# My seminar - Applications of Machine Learning in Economics
### This notebook implements our baseline models using MDA as proposed by Altman (1968) and logit analysis as used by Ohlson (1980)


Importing packages

In [28]:
# common
import pandas as pd
import numpy as np
import os

# imputation
from sklearn.experimental import enable_iterative_imputer
from sklearn.impute import SimpleImputer, IterativeImputer

from functions import load_data
from sklearn import model_selection
from sklearn.discriminant_analysis import LinearDiscriminantAnalysis  # can we use this for Altman?
# https://python-for-multivariate-analysis.readthedocs.io/a_little_book_of_python_for_multivariate_analysis.html#linear-discriminant-analysis

In [35]:
x = pd.read_csv('data/train/x_5year.txt',delimiter=',',index_col=0)
y = pd.read_csv('data/train/y_5year.txt',delimiter=',',index_col=0)
# alternatively, if we want to tweak the settings for creating dataset on the fly
# x_train, y_train, _, _ = load_data(year = 5, share = 0.2, shuffle = True, seed = 418409376)
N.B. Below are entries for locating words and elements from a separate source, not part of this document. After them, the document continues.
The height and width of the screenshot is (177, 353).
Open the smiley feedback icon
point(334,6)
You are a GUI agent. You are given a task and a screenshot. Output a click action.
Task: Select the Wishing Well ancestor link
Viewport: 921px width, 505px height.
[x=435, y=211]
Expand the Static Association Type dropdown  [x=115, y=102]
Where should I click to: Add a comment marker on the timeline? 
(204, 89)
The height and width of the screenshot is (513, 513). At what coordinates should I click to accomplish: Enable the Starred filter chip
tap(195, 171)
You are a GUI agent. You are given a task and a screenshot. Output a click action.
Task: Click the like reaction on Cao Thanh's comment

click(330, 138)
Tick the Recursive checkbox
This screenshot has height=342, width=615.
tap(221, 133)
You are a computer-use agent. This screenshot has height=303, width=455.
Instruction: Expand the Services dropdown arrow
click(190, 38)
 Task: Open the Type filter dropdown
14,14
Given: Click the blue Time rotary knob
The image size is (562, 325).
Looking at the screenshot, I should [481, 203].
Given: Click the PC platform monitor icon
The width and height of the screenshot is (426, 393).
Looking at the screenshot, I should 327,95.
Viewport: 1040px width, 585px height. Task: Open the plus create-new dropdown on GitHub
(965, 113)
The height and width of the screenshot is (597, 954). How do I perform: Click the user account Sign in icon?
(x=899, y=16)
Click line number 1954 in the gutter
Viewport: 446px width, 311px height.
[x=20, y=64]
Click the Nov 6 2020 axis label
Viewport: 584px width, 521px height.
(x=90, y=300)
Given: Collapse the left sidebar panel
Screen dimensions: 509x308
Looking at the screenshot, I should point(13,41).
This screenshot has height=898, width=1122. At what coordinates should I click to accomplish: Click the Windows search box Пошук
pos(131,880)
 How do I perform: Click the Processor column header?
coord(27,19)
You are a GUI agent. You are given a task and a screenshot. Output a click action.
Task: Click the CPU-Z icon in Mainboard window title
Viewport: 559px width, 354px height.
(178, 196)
First, we implement a multivariate discriminant analysis using sklearn.
Altman (1968) uses 5 features: X1 (Working Capital / Total Assets); X2 (Retained Earnings/Total Assets); X3 (Earnings Before Interest and Taxes/Total Assets); X4 (Market Value of Equity/Book Value of Total Debt) and X5 (Sales/Total Assets). These correspond to X3, X6, X7, ??? and X9 respectively. Looks like we have to find something similar to X4 in Altman.

In [26]:
# first we need to impute data
# this function should ideally contain various imputation options and be put into functions.py
# here, I just used the IterativeImputer for multivariate feature imputation

#def impute_data(df,strategy:str,indicator:bool):
#    """ 
#    This function takes as input the strategy for imputation and wether an indicator matrix of missing values should be stacked onto the transformed matrix
#    Strategies for imputation include: "mean", "median", KNN
#    """
    
imp = IterativeImputer(max_iter=10, random_state=0)
x_train_imputed = pd.DataFrame(imp.fit_transform(x_train))
x_train_imputed.columns = x_train.columns
x_train_imputed.index = x_train.index

X = x_train_imputed[['v3','v6','v7','v9']]

In [27]:
lda = LinearDiscriminantAnalysis().fit(X, y_train)

In [None]:
def pretty_scalings(lda, X, out=False):
    ret = pd.DataFrame(lda.scalings_, index=X.columns, columns=["LD"+str(i+1) for i in range(lda.scalings_.shape[1])])
    if out:
        print("Coefficients of linear discriminants:")
        display(ret)
    return ret

pretty_scalings_ = pretty_scalings(lda, X, out=True)